I was inspired by this thread here, in which neugey claims that 3B is the most important position. Although his caveat is that it pertains to real baseball, he does implore people to change his mind. Well, here I am, and I can say that 3B isn't even in the running for top positions in OOTP. Sorry neugey.

Setup: I took the modern day Texas Rangers, and edited all of their players to a "baseline" defensive rating of 125 for their position (1 to 250 scale). This meant different things for different positions; SS needed about 143 in Range/Error/Arm/Turn DP, while 2B needed 122 in each for instance. I also edited their bench players (except catcher) to very poor fielding ratings so that they didn't interfere with the results.

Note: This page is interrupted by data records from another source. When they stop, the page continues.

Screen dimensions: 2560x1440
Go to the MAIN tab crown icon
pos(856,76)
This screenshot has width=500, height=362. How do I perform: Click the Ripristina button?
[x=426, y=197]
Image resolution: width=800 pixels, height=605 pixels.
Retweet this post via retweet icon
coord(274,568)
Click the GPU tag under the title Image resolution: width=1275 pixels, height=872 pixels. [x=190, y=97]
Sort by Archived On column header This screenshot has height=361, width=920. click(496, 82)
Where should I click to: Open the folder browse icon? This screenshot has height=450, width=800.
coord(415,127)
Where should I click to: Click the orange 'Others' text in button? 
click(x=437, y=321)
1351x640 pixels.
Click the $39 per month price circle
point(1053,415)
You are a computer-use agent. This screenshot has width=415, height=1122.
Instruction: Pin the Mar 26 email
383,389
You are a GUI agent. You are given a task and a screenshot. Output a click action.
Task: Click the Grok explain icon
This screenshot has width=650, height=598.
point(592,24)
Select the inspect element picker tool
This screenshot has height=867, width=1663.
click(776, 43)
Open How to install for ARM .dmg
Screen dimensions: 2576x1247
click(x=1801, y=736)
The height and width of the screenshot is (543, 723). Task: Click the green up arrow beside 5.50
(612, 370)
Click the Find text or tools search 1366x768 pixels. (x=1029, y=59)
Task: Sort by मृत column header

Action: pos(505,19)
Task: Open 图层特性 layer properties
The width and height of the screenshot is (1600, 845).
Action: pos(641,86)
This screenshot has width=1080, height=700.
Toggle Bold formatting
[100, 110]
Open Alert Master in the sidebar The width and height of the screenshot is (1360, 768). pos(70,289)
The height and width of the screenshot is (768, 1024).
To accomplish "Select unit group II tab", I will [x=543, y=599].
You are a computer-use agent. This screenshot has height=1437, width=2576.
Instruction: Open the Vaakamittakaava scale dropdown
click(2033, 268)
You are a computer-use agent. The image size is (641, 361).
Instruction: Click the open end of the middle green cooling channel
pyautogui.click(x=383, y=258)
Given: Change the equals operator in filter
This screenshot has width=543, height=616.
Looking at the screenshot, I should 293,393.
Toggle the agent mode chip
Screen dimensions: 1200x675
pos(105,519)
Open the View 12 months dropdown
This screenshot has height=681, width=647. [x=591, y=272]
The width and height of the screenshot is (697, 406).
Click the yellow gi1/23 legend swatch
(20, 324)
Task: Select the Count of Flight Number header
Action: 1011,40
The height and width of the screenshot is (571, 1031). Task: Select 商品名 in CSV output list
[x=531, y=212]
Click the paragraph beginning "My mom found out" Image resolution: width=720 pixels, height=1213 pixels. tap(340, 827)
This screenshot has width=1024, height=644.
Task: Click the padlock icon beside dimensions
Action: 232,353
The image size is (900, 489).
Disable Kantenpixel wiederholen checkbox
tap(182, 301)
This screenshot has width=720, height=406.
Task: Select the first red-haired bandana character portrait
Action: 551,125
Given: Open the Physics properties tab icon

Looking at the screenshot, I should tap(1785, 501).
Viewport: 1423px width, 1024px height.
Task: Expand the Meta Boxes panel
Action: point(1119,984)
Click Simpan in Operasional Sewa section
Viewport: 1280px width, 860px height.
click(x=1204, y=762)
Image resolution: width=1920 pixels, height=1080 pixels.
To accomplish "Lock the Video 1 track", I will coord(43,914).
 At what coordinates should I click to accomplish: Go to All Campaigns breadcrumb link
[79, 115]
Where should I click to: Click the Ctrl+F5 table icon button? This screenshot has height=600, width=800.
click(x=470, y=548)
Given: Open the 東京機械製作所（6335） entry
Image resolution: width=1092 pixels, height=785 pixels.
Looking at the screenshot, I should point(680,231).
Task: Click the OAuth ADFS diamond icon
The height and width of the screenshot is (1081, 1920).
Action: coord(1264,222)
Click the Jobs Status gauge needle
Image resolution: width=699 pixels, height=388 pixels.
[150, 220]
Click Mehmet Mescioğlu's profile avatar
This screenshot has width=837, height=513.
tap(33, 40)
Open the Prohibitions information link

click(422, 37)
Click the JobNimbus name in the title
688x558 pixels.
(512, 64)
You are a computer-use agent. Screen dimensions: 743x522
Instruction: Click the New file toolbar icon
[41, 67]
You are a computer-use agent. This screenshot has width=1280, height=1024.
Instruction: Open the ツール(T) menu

The Test: I then tested positions one-by-one, first with an excellent rating (200/250), and then with a very poor rating (50/250). I wanted to see the effect on team wins when Texas had a great 1B compared to a poor 1B, etc. For catcher only I edited both the starter and backup each time, as they would have the most off-days.

Entire season simulations took too long and had wildly variable results, so I decided to just play against the Los Angeles Angels a bunch of times. 5,000 simulations each was all I had patience for. Both the Rangers and Angels are mediocre teams that had a good mix of different types of players.

The Results: The results are attached below. Note that running the simulations again can and will produce different results. There's always some variance. But I was just looking for the overall trends.

In the end the data I was most interested in was the delta between wins with a great position player and poor position player. I then boiled those results down to wins added per 162 games. It gives you a rough idea of how many wins per season you would get if you upgraded a poor fielding position player to a Gold Glove caliber one (all bats being equal).

The Rankings:

1. CF - 8.65 wins added
2. SS - 8.52 wins added
3. C - 6.22 wins added
4. 2B - 5.54 wins added
5. RF - 3.60 wins added
6. 3B - 2.56 wins added
7. 1B - 0.84 wins added
8. LF - 0.78 wins added

Conclusions: The results are somewhat, but not totally, in line with the commonly used defensive spectrum. CF and SS are pretty much tied at the top, I'm sure I could run it a few more times and they'd be interchangeable. 1B and LF don't seem to add much value with an elite defender over a poor one, so feel free to put your absolute slugs with a heavy bat here. The position I was most surprised with was RF, and I ran that test a couple more times to be sure. At least from this test it looks to be the most important corner position defensively.

Caveats: This is not a perfect test by any means, and there's definitely some caveats. For one, the same two teams playing each other is not the ideal setup, but it's all I could do with time and computer limitations.

There may be some quirks with the Angels and Rangers that skew the results -- flyball/groundball tendencies, L/R bats, pull/spray hitters -- there's tons of variables. The Angels seem to have a fairly balanced L/R bat offense, maybe other teams have an abundance of righties.

This is also only testing the 2019 MLB environment... likely in earlier eras a lot of the defensive positions would be more important and result in higher estimated wins added with an elite defender.